La fille à la valise, c’est moi. Une héroïne sans ticket retour.

Je pars avec Ancestral visions of the future en tête, des images de mondes qui se répètent, se réinventent, se fissurent. Les trains, les gares, les gens qui dorment sur leurs bras pliés. Les voyages de Théreza me reviennent souvent en tête quand je m’endors dans les bus. C’est peut-être ça, vieillir : s’endormir en route, sans trop savoir vers où.

J’ai croisé l’étranger dans un café à Lisbonne. Il parlait de Hamnet et de la douleur de survivre à quelqu’un qu’on aime trop tôt. On a ri, puis il a disparu. Comme tous les personnages secondaires des films primés de la vie : brillants, mais éphémères.

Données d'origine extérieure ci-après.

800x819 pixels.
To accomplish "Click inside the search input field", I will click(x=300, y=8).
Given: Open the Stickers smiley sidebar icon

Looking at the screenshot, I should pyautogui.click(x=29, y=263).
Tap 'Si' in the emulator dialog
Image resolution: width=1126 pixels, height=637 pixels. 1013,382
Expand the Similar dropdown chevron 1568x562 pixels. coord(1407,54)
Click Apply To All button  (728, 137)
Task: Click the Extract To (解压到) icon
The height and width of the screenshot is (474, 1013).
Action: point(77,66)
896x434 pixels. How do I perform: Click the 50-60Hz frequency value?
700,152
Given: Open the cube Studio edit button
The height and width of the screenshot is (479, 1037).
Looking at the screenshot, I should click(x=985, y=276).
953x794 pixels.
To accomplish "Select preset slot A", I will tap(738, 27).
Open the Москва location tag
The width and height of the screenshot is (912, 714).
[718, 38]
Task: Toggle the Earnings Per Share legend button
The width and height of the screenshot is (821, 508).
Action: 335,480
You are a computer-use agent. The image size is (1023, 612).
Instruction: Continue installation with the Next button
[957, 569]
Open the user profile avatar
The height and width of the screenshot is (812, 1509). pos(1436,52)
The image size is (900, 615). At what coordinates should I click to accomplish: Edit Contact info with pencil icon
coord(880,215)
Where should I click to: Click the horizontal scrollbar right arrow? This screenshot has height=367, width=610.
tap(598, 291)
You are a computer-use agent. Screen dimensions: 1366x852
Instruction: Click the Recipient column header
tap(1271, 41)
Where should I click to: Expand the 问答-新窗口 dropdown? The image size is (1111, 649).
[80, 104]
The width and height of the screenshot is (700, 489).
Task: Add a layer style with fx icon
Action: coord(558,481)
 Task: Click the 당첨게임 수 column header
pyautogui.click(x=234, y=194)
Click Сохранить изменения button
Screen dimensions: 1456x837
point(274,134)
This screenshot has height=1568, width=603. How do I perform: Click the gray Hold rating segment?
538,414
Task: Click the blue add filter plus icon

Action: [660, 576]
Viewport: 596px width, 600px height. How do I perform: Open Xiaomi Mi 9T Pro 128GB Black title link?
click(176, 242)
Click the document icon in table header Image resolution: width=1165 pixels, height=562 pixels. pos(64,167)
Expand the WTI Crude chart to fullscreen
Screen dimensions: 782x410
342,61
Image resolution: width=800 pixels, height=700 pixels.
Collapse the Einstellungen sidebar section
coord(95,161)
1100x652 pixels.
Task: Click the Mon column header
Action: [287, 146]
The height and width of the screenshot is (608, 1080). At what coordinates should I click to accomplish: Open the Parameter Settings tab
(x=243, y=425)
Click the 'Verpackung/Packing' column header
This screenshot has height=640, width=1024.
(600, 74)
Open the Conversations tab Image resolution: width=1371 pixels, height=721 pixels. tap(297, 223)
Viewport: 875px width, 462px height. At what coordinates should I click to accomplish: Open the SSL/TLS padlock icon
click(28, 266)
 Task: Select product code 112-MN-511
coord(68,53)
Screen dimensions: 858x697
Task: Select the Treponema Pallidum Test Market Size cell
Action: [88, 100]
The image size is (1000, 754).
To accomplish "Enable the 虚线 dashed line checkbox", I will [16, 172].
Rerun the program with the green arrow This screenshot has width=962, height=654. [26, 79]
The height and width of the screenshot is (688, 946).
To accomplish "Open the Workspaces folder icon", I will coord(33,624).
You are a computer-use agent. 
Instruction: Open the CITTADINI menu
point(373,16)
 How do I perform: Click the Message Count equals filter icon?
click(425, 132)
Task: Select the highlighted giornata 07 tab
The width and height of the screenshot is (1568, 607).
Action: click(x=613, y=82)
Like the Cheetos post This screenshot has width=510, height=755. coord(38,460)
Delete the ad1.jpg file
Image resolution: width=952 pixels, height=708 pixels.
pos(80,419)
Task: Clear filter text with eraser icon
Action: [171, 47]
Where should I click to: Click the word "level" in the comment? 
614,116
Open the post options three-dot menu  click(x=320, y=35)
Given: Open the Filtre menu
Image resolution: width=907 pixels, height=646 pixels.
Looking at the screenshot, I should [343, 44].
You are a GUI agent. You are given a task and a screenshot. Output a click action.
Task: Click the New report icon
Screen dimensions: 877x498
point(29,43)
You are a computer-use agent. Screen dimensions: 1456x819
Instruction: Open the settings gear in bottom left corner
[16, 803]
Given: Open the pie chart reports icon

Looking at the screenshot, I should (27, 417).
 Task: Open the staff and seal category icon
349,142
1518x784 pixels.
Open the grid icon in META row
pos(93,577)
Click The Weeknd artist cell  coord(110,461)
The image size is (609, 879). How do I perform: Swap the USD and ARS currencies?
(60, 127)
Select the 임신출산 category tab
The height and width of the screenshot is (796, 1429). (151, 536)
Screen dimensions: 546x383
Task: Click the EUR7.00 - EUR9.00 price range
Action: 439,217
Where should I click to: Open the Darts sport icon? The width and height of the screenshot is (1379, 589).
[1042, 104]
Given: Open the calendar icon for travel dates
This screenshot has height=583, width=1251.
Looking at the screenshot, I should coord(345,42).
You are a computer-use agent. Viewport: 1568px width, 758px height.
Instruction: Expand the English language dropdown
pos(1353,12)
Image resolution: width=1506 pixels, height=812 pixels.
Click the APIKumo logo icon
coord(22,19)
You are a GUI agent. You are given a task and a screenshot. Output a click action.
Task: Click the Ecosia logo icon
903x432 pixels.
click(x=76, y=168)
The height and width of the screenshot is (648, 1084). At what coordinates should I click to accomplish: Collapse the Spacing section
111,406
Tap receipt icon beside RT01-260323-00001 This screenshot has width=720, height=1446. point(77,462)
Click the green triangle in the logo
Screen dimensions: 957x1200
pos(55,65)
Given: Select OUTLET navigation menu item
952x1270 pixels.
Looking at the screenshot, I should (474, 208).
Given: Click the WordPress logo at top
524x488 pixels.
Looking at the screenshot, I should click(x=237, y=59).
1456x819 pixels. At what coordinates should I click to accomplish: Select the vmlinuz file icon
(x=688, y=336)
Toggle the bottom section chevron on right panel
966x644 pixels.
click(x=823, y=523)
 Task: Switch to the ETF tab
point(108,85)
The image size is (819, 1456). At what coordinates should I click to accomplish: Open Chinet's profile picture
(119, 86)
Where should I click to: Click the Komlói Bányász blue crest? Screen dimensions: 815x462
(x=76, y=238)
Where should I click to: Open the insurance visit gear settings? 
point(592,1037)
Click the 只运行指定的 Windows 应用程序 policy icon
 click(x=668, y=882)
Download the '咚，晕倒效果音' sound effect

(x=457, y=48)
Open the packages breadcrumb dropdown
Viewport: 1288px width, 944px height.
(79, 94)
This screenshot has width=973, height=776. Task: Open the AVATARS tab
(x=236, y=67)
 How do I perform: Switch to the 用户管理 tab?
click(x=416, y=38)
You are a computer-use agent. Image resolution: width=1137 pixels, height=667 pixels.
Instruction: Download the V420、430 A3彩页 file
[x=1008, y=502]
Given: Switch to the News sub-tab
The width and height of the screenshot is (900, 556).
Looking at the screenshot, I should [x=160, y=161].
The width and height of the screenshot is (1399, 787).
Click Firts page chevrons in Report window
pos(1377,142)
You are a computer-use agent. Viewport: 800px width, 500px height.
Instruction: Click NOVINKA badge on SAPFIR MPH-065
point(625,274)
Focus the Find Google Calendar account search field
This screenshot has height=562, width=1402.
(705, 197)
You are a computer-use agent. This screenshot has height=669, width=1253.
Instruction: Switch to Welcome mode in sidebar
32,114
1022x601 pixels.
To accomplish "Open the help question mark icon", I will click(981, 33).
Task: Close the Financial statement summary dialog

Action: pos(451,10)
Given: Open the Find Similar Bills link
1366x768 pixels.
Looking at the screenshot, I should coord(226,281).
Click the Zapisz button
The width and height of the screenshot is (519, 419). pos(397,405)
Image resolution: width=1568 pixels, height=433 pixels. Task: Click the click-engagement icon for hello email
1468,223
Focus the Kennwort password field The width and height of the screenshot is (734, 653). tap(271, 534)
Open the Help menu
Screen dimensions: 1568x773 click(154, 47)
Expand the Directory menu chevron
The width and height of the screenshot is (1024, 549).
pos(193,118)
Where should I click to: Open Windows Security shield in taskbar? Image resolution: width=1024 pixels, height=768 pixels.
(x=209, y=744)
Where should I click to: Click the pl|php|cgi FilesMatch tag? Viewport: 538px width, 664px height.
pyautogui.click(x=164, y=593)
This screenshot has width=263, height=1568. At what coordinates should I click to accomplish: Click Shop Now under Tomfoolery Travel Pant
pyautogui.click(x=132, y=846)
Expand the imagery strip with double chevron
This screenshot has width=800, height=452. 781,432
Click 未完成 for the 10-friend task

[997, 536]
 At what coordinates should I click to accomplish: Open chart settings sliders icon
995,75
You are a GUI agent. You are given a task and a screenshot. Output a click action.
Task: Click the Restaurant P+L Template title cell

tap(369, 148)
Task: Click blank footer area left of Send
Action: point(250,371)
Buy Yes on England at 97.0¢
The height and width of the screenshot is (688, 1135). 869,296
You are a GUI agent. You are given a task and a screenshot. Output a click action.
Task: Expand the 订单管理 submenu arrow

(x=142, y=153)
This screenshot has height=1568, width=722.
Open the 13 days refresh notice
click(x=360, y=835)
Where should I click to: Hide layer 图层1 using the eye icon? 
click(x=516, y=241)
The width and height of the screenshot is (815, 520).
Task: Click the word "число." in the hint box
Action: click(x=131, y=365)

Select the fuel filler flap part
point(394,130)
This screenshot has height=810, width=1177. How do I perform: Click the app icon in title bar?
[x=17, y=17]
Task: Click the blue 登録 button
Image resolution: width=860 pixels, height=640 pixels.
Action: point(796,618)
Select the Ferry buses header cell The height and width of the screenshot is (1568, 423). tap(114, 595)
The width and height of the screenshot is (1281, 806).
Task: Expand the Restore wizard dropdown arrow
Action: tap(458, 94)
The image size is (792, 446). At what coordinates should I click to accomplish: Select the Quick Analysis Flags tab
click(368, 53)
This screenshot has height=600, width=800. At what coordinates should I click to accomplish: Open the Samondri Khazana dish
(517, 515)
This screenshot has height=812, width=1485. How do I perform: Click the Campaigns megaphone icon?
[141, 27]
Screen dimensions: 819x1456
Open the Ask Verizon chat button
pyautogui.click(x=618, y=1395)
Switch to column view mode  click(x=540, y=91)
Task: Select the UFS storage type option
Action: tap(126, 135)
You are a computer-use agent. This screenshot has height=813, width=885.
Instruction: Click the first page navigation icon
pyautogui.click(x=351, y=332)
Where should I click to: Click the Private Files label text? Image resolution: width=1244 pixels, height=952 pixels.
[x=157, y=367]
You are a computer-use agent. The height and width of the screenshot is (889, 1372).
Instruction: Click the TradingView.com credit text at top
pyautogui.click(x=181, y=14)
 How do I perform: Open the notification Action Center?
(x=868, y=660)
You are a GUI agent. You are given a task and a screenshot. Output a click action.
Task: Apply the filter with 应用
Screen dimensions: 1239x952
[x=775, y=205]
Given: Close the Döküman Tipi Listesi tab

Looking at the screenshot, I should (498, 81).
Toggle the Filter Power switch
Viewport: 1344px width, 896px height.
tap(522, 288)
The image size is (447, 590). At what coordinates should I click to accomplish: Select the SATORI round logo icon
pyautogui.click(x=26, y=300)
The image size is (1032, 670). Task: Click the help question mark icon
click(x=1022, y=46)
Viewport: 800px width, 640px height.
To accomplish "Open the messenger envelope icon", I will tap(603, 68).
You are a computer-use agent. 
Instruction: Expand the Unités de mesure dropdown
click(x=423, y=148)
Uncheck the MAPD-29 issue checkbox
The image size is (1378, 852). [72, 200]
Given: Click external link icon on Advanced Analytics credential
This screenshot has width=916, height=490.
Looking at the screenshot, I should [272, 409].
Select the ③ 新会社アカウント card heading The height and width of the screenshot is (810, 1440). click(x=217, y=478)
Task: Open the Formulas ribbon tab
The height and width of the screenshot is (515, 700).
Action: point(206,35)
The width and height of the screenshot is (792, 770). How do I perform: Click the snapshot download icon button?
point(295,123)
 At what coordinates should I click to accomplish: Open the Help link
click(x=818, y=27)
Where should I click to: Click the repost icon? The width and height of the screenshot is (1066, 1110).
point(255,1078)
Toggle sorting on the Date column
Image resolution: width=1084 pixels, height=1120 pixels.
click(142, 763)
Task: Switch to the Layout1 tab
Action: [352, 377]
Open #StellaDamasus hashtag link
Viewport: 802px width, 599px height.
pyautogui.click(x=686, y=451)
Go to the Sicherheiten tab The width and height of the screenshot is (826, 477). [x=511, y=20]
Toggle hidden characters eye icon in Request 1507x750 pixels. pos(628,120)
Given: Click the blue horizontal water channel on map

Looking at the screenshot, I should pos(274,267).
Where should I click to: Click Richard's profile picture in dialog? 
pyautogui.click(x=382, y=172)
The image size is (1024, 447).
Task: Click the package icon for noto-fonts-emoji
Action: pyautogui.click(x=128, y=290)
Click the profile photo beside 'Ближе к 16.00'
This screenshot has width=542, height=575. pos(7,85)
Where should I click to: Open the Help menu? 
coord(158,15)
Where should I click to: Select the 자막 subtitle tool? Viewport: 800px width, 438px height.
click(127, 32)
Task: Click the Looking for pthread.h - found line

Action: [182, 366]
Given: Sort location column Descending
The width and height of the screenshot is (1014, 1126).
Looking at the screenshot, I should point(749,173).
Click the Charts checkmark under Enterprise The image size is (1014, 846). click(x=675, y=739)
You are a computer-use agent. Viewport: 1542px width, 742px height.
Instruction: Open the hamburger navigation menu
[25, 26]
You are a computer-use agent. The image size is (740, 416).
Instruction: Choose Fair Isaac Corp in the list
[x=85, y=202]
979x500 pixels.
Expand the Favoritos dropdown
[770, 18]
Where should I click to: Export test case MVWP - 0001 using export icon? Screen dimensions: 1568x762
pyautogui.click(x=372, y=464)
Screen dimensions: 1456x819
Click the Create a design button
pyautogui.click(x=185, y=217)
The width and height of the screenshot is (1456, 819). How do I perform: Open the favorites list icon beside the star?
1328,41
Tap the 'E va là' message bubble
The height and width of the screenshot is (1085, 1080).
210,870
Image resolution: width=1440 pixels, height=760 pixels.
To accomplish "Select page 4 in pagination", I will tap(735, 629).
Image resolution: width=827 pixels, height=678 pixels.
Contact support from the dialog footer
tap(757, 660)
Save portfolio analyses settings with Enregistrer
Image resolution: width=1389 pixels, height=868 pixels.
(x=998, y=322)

Plus tard, au bord du lac nommé « le lac éphémère », j’ai rencontré une famille à louer — une Rental familyun bien drôle de concept. Ils m’ont offert un repas chaud, un silence doux, une photo de groupe que je garde encore dans mon téléphone.
Leur petite fille m’a dit : « Tu devrais écouter La voix de Hind Rajab, elle sait ce que c’est que d’avoir peur du ciel. »
Je n’ai pas su quoi répondre.

Sur le chemin du retour, à Arco, j’ai vu une lumière étrange dans le ciel, un arc suspendu entre deux orages. Cela m’a fait penser à un retour vers le futur et à la possibilité de corriger ce qu’on a mal vécu.
Mais le présent ne se réécrit pas : il s’habite, maladroitement.

À Omaha beach, le vent soufflait comme dans Where the wind comes from.
Je me suis mise à écrire. Pas une histoire d’amour, pas vraiment. Plutôt une liste de choses que je n’ai pas su dire. Le texte s’appelait L’amour qu’il nous reste.

Quand je l’ai lu à mon ami américain, l’ami américain, c’est son surnom. Il a dit :
« Tu rétrécis. » Peut-être qu’il avait raison. L’homme qui rétrécit, c’était moi.
Chaque départ, chaque souvenir, chaque visage oublié : un centimètre de moins. Je disparaîtrai bientôt.

Mais parfois, entre deux gares, je sens les Ghost elephants qui marchent à côté de moi.
Des fantômes doux, lourds de mémoire, une métaphore qu’utilisait ma mère.
Et je me dis que tout ça a un sens. Que the mastermind derrière le chaos, c’est peut-être le hasard.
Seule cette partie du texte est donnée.